John Nugent, co-producer and artistic director of the jazz festival, said, "Tessa Souter has become a favorite of (festival) fans not only because of her beautiful voice and amazing artistry but because of her warmth as a person.

"She is a beautiful human being who relates to her audiences as well as any artist we’ve ever presented," he said.

Tessa Souter sings with celloist Dana Leong at Kilbourn Hall at the 2015 Rochester International Jazz Festival.
Tessa Souter sings with celloist Dana Leong at Kilbourn Hall at the 2015 Rochester International Jazz Festival.

Souter will have two performances during the opening night of the festival, Friday, June 17, at Glory House International, which previously was the Lutheran Church at 111 N. Chestnut St.

"What I really love about that festival is it's so beautifully curated; it's kind of brave curation," Souter said, likening the festival line-up to the work of an interior decorator who takes varying and distinct pieces and packages them into an artistic symmetry.

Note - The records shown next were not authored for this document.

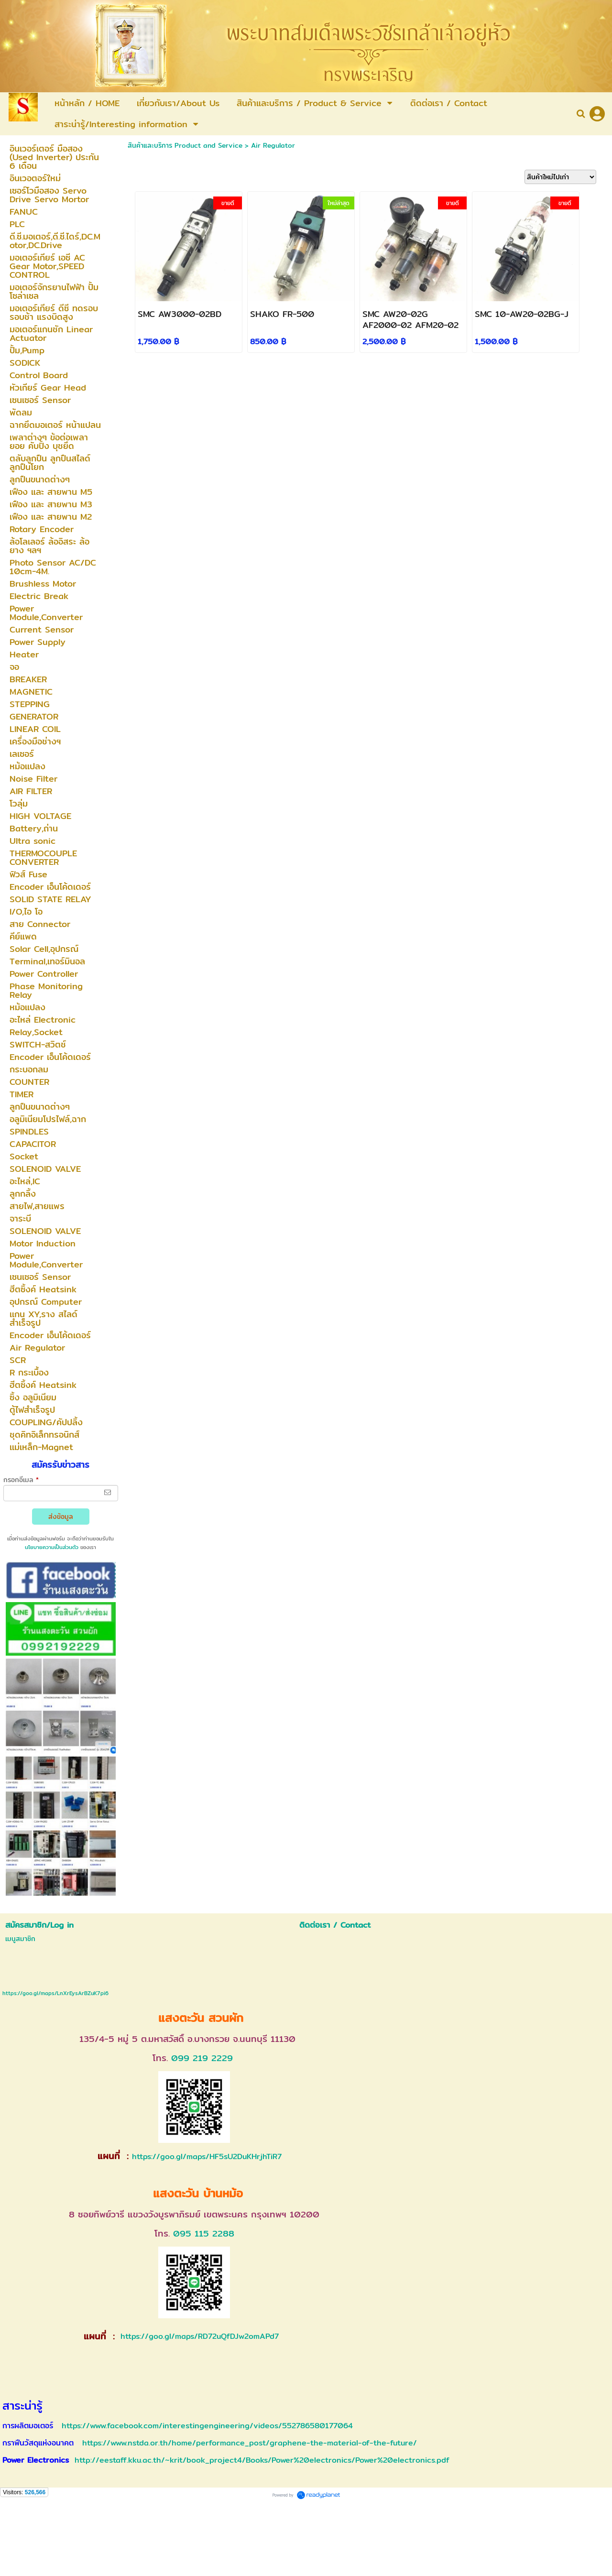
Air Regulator (273, 145)
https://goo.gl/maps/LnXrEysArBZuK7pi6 (55, 1993)
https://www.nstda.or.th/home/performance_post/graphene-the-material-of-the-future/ (249, 2443)
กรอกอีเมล (21, 1479)
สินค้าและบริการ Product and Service (185, 145)
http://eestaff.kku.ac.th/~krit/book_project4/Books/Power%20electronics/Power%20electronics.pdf (262, 2460)
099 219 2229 (202, 2058)
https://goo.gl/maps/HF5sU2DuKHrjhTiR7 (207, 2156)
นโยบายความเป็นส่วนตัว (51, 1547)
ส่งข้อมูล (60, 1516)
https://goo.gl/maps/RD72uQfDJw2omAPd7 (198, 2336)
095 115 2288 (203, 2233)
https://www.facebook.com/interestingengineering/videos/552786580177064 (207, 2426)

"Because they've been curated by one designer, they are coherent," she said. "They're all very different, but they're coherent.

"Another thing I love about the festival are the audiences. They're really amazing people. They are such jazz fans in Rochester. It's so beautiful to play for them. You really feel embraced."

There is another reason she keeps returning, Souter said.

"Because they keep inviting me back."